For VA’s major construction program, the Senate panel’s bill recommends $881 million, down 30% from the 2023 enacted level of $1.4 billion. Major projects are those whose cost exceeds $20 million.
On top of the regular VA appropriations, the measure includes an additional $600 million from VA’s "transformational" funds account. The account includes unobligated funds from previous years' expired appropriations and can be used for infrastructure improvements and other uses.
The 2023 VA transformational funding totaled $963 million.
For VA's minor construction projects—those costing $20 million or less—the Senate bill includes $680 million, a 9% increase from 2023.
The House Appropriations Committee's milcon-VA bill would provide $17.7 billion for Dept. of Defense construction and family housing, a cut of $1.3 billion, or about 7%.
Threat of Across-the-Board Cut
Congress has frequently missed the Oct. 1 fiscal year-end deadline in recent years, turning instead to short-term stopgaps or continuing resolutions and then belated omnibus spending packages.
But this year lawmakers have added deadline pressure. The Fiscal Responsibility Act includes a provision stating that if Congress fails to pass spending measures by Dec. 31, a 1% across-the-board spending cut will kick in. The provision will be in effect this year and next year.
Corps Civil Works Fares Well
House Republicans have taken a hard line on nondefense federal spending. But House appropriators’ energy-water bill provides surprisingly strong numbers for the Corps of Engineers civil works program. The House panel's bill recommends $9.6 billion for the civil works program, up about $1.3 billion, or 16%, from 2023 levels.
Within the $9.6-billion total, the civil works construction account would receive $2 billion, up about 11% from 2023.
Waterways Council Inc. welcomed the House committee’s recommended Corps funding level, which also was more than $2.1 billion above the amount President Joe Biden had proposed in his 2024 budget.
In particular, the council points to the House panel's inclusion of $456 million for inland waterways projects, including $159.6 million from the Inland Waterways Trust Fund. Biden had proposed no funds from the trust fund.
Inland Waterways Projects
Tracy Zea, the Waterways Council’s president and chief executive officer, said the inland waterways project funding “will continue critical modernization on the nation’s inland waterways, a vital part of our transportation supply chain.”
The trust fund-aided projects' allocations include: $236.8 million for the Chickamauga Lock on the Tennessee River; $41 million for the lower Monongahela River in Pennsylvania; $103.2 million for the McClellan-Kerr Arkansas River Navigation System Three Rivers project in Arkansas; and $75 million for the Navigation and Ecosystem Sustainability Program's navigation portion, in Illinois.

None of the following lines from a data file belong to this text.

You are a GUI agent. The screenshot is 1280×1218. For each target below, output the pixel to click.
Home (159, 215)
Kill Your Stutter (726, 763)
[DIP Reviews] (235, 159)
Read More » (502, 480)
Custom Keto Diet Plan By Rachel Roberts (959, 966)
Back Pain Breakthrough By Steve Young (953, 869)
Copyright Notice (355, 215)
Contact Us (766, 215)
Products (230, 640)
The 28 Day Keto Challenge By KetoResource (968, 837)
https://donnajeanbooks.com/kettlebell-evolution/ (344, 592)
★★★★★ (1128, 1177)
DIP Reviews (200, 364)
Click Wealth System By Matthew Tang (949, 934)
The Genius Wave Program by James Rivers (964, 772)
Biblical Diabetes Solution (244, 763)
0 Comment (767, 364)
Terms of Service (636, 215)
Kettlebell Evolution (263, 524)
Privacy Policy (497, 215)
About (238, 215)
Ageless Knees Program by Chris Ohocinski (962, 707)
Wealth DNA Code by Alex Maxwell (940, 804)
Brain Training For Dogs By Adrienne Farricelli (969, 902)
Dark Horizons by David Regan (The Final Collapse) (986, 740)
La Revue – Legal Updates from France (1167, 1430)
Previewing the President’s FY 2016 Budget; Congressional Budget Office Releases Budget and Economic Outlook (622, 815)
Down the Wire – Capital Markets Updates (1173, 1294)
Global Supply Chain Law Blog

Elsewhere in the energy-water bill, Committee Chairwoman Kay Granger (R-Texas) said that the measure "eliminates funds from climate change initiatives in order to responsibly maintain programs that ensure affordable and reliable energy."
The American Council on Renewable Energy said that the bill "would decimate Dept. of Energy funding for clean energy and grid deployment."
As of the end of June, the Senate Appropriations Committee had yet to act on its version of the energy-water measure.